▶ **Short task**
Reproduce verbatim the part of the lines that opens with the line containing "Viewport: 939px width, 960px height." and closes with the line containing "Action: [x=686, y=344]", both included.

▶ **Entries provided**
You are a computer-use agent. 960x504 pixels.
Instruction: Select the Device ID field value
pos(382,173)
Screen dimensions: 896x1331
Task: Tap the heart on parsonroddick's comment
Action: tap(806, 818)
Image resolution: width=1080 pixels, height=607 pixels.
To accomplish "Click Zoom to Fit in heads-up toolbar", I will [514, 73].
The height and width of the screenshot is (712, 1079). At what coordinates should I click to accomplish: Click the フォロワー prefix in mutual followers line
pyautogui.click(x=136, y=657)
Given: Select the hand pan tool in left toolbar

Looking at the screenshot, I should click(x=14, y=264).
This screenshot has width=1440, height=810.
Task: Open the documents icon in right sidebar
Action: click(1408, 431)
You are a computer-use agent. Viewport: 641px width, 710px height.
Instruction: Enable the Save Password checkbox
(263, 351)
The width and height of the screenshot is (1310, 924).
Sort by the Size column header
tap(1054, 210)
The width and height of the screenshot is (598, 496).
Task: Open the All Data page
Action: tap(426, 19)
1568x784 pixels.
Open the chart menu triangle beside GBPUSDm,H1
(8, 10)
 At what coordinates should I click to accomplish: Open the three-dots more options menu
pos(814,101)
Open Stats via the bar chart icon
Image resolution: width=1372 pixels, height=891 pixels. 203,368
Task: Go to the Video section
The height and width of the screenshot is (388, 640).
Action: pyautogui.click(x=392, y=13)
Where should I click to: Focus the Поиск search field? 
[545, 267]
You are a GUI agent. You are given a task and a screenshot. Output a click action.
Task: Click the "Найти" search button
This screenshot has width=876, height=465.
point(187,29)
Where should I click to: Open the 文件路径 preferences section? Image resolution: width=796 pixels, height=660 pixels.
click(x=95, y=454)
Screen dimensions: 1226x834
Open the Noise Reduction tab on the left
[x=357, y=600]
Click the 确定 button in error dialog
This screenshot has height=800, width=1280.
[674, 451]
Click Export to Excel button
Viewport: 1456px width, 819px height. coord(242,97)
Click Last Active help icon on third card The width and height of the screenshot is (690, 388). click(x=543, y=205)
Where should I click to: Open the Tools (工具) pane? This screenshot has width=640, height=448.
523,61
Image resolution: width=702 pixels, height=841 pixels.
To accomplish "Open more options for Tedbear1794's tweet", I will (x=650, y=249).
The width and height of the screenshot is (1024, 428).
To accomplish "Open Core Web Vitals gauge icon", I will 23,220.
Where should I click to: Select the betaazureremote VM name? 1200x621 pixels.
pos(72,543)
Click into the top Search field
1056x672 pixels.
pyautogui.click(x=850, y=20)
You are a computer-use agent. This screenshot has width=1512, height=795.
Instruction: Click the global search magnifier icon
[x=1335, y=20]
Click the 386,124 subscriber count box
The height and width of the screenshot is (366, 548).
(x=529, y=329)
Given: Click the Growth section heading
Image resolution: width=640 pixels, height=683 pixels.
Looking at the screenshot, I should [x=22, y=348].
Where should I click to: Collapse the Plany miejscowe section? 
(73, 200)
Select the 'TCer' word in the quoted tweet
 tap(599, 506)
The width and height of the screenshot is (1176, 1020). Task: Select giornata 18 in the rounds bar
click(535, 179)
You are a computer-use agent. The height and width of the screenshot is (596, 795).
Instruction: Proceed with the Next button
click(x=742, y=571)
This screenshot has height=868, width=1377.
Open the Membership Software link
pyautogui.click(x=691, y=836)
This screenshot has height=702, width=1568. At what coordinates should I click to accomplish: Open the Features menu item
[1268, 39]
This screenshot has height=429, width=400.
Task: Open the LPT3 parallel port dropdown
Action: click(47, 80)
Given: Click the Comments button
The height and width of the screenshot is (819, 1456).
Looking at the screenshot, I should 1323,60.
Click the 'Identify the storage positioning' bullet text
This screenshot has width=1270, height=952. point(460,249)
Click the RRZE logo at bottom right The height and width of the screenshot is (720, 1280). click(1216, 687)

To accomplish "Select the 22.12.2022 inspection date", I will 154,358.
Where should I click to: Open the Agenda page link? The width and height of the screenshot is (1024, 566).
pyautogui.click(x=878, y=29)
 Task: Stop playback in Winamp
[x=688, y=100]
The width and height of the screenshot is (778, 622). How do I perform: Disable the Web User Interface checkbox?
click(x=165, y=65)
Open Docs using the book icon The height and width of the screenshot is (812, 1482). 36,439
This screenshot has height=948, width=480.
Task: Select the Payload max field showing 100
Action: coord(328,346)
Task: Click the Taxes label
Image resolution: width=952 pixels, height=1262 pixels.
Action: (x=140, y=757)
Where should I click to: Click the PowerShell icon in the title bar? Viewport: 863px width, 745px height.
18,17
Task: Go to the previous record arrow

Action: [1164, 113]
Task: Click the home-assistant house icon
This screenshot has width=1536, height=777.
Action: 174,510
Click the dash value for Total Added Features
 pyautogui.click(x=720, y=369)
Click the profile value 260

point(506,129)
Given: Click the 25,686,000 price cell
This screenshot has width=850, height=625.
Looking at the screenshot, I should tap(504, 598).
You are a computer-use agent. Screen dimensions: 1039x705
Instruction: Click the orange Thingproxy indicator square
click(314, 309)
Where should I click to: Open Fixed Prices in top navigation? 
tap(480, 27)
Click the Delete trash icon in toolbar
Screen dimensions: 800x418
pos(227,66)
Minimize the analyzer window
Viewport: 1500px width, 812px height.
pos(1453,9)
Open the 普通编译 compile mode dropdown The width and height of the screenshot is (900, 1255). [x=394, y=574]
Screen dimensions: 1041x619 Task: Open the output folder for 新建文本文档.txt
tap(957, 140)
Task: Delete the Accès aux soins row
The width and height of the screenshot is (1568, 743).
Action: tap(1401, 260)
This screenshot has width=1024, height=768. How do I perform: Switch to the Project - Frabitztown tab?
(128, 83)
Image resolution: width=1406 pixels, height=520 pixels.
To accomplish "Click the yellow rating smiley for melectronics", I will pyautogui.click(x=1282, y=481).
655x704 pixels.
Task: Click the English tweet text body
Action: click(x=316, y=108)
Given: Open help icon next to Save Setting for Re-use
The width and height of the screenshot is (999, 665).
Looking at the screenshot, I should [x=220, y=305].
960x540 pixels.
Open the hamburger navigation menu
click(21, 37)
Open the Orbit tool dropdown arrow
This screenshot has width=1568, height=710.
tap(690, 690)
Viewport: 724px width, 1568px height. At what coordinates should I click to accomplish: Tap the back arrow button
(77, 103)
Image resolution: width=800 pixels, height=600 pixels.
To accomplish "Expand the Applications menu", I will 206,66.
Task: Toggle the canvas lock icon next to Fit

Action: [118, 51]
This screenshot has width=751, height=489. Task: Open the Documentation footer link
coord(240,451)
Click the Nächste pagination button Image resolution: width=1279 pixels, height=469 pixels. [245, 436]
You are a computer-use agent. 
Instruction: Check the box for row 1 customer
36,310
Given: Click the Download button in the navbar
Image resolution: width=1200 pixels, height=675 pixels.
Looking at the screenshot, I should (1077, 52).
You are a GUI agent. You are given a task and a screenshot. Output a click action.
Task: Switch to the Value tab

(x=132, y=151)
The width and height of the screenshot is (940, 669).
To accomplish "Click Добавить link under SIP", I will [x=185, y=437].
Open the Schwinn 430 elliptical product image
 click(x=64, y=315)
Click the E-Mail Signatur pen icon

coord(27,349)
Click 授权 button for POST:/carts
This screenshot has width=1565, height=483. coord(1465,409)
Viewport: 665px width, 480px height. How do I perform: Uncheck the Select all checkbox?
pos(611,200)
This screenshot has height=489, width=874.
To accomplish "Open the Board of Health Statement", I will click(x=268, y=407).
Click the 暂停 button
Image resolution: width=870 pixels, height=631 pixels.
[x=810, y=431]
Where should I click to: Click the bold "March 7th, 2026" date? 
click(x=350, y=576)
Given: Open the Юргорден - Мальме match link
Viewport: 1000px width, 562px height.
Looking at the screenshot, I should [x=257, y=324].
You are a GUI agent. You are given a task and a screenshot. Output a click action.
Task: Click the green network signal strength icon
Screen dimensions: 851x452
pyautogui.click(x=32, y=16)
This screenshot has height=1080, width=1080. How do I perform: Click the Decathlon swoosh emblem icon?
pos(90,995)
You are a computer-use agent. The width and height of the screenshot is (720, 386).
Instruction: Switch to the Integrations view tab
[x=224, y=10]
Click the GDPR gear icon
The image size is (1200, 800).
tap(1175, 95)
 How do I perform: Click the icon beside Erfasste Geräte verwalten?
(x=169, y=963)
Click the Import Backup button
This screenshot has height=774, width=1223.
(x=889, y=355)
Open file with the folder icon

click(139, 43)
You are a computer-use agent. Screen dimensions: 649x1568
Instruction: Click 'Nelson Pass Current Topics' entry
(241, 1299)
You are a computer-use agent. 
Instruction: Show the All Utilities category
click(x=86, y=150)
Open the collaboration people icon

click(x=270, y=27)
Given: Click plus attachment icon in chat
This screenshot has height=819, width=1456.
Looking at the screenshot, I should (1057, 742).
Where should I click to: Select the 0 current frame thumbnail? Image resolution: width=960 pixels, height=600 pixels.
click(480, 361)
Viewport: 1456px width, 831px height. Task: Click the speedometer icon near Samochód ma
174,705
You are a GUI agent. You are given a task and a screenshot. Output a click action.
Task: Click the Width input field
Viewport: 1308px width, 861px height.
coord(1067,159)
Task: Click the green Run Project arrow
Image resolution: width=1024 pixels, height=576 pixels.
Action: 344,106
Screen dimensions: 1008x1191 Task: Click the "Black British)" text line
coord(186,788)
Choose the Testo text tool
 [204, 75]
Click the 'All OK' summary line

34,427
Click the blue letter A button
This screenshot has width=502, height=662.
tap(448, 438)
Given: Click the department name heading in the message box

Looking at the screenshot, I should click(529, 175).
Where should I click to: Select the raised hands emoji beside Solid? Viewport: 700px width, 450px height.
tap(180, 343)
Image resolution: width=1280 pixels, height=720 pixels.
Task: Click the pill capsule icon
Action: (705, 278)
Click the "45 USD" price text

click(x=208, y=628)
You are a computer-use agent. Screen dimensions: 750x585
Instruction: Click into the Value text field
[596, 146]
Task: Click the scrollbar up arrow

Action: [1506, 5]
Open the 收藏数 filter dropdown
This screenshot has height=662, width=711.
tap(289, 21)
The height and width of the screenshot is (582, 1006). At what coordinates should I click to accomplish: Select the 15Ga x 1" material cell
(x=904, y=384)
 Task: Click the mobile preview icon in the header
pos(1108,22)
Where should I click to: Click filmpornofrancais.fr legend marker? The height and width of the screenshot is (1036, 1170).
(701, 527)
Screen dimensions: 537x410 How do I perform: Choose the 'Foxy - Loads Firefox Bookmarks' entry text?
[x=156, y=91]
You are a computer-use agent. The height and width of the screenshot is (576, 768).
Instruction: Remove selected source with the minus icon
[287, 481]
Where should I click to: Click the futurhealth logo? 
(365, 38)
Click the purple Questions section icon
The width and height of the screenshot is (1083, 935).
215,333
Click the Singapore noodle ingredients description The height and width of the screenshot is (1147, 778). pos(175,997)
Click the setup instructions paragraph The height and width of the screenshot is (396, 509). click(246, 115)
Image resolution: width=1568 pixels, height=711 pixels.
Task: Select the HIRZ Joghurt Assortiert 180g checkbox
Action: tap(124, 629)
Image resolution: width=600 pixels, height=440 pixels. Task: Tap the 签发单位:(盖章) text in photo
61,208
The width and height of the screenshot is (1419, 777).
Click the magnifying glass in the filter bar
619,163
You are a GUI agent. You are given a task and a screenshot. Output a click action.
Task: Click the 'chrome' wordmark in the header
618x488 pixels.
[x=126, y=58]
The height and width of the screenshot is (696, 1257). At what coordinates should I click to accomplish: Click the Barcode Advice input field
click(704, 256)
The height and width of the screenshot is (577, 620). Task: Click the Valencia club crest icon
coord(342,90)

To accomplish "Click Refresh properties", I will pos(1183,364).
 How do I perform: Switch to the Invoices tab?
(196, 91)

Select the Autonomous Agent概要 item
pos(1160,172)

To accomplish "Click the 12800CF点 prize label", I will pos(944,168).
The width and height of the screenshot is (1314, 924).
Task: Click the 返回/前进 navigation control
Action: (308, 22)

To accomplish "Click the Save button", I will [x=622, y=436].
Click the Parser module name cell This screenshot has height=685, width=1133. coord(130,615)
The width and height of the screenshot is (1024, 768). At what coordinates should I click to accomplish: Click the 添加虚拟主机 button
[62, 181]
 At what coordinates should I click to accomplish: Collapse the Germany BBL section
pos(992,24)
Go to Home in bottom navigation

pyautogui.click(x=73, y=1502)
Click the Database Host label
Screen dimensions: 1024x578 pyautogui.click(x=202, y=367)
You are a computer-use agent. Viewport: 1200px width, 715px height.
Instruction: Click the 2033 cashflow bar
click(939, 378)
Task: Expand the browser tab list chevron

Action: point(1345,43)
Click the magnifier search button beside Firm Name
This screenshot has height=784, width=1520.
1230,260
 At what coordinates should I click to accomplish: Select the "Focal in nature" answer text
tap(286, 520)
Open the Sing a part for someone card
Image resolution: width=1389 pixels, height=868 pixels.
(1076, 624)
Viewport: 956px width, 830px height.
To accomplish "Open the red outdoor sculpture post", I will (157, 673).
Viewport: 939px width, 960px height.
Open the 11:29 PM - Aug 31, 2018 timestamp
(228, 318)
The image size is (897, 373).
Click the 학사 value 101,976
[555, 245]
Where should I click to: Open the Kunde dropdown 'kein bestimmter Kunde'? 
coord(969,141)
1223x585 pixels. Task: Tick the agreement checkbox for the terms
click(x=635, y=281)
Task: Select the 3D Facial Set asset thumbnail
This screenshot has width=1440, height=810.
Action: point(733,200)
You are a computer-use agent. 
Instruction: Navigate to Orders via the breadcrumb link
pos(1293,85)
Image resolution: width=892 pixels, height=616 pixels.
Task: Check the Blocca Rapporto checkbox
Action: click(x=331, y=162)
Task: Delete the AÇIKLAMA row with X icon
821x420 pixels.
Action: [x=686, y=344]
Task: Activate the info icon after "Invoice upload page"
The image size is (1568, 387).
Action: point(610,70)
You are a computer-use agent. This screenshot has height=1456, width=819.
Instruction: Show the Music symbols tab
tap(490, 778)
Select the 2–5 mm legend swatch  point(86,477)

▶ **Response for this exercise**
Viewport: 939px width, 960px height.
Open the 11:29 PM - Aug 31, 2018 timestamp
(228, 318)
The image size is (897, 373).
Click the 학사 value 101,976
[555, 245]
Where should I click to: Open the Kunde dropdown 'kein bestimmter Kunde'? 
coord(969,141)
1223x585 pixels. Task: Tick the agreement checkbox for the terms
click(x=635, y=281)
Task: Select the 3D Facial Set asset thumbnail
This screenshot has width=1440, height=810.
Action: point(733,200)
You are a computer-use agent. 
Instruction: Navigate to Orders via the breadcrumb link
pos(1293,85)
Image resolution: width=892 pixels, height=616 pixels.
Task: Check the Blocca Rapporto checkbox
Action: click(x=331, y=162)
Task: Delete the AÇIKLAMA row with X icon
821x420 pixels.
Action: [x=686, y=344]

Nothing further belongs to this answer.